Il monitoraggio a campione segue la regola comune delle due campagne bisettimanali stagionali e del confronto della loro media con i riferimenti annuali. Anche una singola campagna anomala impone reazione. Nel medio-lungo periodo devono aumentare gli ambienti controllati o cambiare i criteri di selezione. Nel testo compare, tra i dati fisici, “numero di stanze per degenze per piano”: è un evidente residuo del modello sanitario da correggere.

Ambienti adibiti a ufficio

L’Allegato XVII riguarda gli ambienti adibiti a ufficio ed esclude espressamente quelli produttivi o laboratoriali con impianti industriali.

La ricognizione considera edifici e appartamenti adibiti a ufficio, contesto urbano o industriale, stato dell’immobile, serramenti, riqualificazioni energetiche, materiali, parcheggi, bagni, riscaldamento e climatizzazione. Per la ventilazione naturale vanno documentate aperture, durata e stagionalità; per UTA/VMC occorrono relazione tecnica, schemi, portate, distribuzione dei flussi, prese, filtri secondo UNI EN ISO 16890:2017, orari, microclima, CO₂, registri, manutenzioni e controlli.

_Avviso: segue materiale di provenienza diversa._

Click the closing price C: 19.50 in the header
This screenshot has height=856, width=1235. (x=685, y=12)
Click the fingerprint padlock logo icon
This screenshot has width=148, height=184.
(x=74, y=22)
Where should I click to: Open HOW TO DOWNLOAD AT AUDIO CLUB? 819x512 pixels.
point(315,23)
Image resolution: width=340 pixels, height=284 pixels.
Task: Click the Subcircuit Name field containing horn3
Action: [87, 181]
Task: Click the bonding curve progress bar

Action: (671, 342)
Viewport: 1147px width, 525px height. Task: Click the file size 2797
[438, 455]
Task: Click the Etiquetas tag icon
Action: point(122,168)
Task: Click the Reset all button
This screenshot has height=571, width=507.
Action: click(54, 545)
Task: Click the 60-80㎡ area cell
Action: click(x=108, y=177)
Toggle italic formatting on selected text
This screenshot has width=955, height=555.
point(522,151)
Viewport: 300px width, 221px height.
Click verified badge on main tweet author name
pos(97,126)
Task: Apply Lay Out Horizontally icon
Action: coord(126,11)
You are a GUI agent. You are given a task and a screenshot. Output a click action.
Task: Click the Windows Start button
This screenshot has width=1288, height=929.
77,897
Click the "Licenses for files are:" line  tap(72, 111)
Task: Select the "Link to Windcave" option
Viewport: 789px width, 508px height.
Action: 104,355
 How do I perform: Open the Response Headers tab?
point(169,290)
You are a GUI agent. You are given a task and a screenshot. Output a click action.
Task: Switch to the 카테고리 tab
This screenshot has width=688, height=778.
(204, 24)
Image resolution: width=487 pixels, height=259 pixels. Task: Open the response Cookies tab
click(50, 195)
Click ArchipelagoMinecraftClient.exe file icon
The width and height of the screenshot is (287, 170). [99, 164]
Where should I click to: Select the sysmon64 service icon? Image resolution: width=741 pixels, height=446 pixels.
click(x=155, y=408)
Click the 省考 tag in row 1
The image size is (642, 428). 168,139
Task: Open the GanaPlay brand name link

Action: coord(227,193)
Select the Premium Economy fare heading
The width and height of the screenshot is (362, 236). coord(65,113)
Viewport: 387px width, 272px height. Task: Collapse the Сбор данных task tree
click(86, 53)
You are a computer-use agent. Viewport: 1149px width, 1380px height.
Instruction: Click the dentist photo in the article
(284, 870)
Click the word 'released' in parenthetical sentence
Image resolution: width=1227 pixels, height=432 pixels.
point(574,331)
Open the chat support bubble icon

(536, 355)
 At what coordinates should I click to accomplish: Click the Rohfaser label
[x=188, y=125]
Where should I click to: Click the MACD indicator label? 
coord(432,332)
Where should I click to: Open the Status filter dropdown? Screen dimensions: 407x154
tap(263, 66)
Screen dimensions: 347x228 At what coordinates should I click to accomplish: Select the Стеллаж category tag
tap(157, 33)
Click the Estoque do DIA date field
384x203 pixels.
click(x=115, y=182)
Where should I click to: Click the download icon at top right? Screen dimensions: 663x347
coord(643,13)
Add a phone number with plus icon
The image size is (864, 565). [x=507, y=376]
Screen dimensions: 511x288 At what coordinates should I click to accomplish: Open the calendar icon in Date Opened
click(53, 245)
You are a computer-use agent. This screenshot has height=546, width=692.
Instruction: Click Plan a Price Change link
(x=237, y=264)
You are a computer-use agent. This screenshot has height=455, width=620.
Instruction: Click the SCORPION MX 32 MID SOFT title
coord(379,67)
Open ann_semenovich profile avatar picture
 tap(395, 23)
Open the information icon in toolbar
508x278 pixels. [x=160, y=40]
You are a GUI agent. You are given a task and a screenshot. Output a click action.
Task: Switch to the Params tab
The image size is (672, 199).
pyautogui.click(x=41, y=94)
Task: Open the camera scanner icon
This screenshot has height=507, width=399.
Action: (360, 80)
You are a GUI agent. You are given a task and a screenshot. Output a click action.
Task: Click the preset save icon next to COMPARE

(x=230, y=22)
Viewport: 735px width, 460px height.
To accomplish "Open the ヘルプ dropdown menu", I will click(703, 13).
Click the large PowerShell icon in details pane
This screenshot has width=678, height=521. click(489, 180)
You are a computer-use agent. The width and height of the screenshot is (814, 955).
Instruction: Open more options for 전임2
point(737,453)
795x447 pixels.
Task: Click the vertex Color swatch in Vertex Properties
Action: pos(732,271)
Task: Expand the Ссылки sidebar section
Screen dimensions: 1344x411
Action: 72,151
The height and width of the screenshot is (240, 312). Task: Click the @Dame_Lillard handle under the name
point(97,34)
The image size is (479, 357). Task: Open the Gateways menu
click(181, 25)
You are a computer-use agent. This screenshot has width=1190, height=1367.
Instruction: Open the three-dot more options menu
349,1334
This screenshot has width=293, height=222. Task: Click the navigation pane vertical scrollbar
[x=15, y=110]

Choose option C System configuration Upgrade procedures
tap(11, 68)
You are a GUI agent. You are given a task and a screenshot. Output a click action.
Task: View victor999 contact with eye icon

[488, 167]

L’analisi d’uso deve distinguere open space, uffici singoli o multipostazione, sale riunioni e locali con pubblico; deve censire persone, permanenza, PC, stampanti, fotocopiatrici, proiettori e carta. Prodotti e procedure di pulizia devono essere valutati anche rispetto alla presenza del personale e alla possibilità di aerazione. Formazione e regole comportamentali riguardano aperture, fumo, sigarette elettroniche e deodoranti. Purificatori, disinfestazioni e gestione del verde seguono il medesimo livello di approfondimento degli altri settori.